Hello, I’m Frank Ambrose, the Senior VP of Global Technology, and I’d like to take this opportunity to let you know about some of the work we’re doing on the Second Life Grid.
By way of introduction, I’m a recent hire here at the Lab, having joined to lead our global technology team. Specifically I’ll be focused on grid infrastructure and our stability initiatives. As noted in the press release, I come to the Lab from many years at AOL (and prior to that MCI), where I experienced the kind of explosive growth, global scale and inherent stability challenges we face here at Linden Lab.
More than anything else, my tenures at those companies taught me the direct relationship between platform stability and user experience. I’m looking forward to applying that lesson, and a host of others, as we work to maintain, build and improve this complex virtual world.
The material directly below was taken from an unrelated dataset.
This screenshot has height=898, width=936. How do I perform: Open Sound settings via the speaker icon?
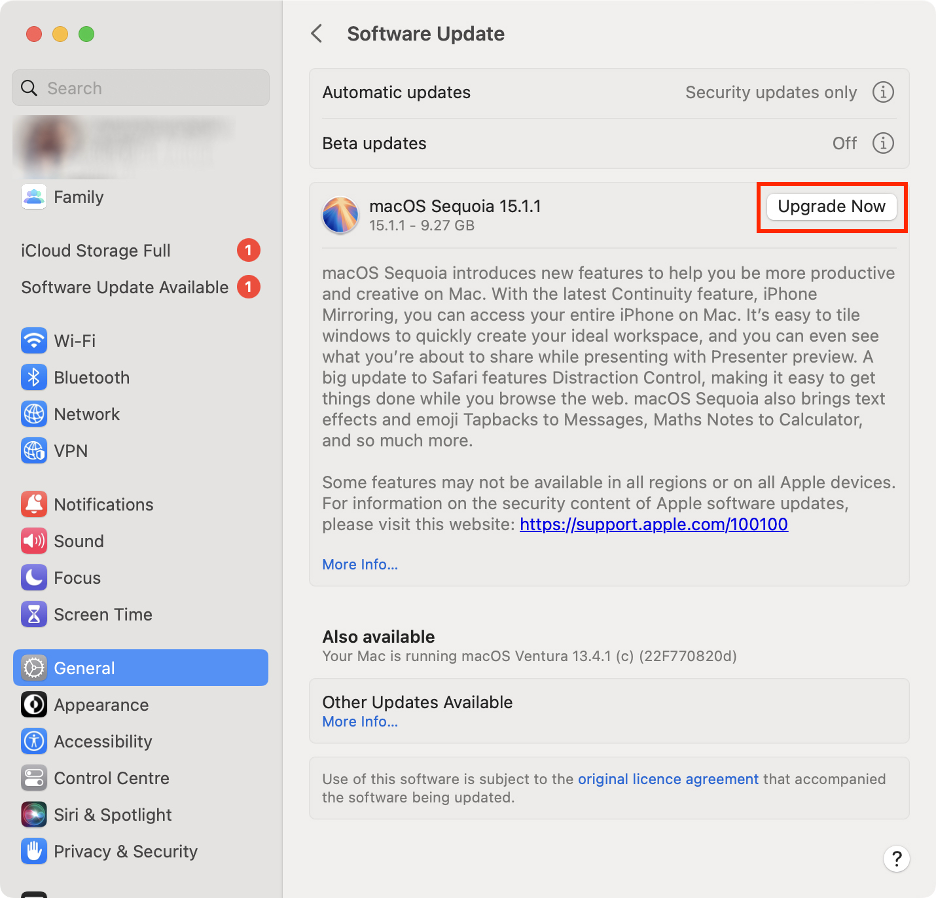tap(33, 541)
I am keenly aware of the pain that any service outage can cause and am both excited and confident that Linden Lab has focused the right resources to achieve this critical objective.
Given the complexities in our architecture, our stability efforts span many individual areas, most of which were detailed by Ian Linden’s May posting. Some areas will be addressed through short-term initiatives, while others will require significant re-architecture, software changes and new physical hardware. Throughout it all, we’re committed to making the transition to a more stable world as seamless and transparent to you as possible. To that end, members of my team will be using the blog regularly to provide updates on plans and progress towards meeting our stability goals.
As part of our wider stability plan, we’re targeting 4 major infrastructure points both with long-and short-term goals: Intra-Grid Network, Asset Storage Cluster, Central Databases, and Host/Transit Data Services. The strategy is to develop and deploy near-term solutions to improve stability, while looking more broadly at our architecture (hardware, software, networks, etc). In the near term we’ve got a number of projects in flight to address some of these problem points. A couple of examples are:
– Asset collection. We’re collecting many assets that are on our storage clusters, but are rarely (if ever) accessed. These assets take up critical space on the clusters and potentially degrade performance and stability as we hit volume thresholds. We’ll be moving these files to different storage mechanisms and, while they will still be easily accessible, it will help us to avoid pushing the limits of our existing storage clusters, while still preserving all existing assets in a reliable storage environment.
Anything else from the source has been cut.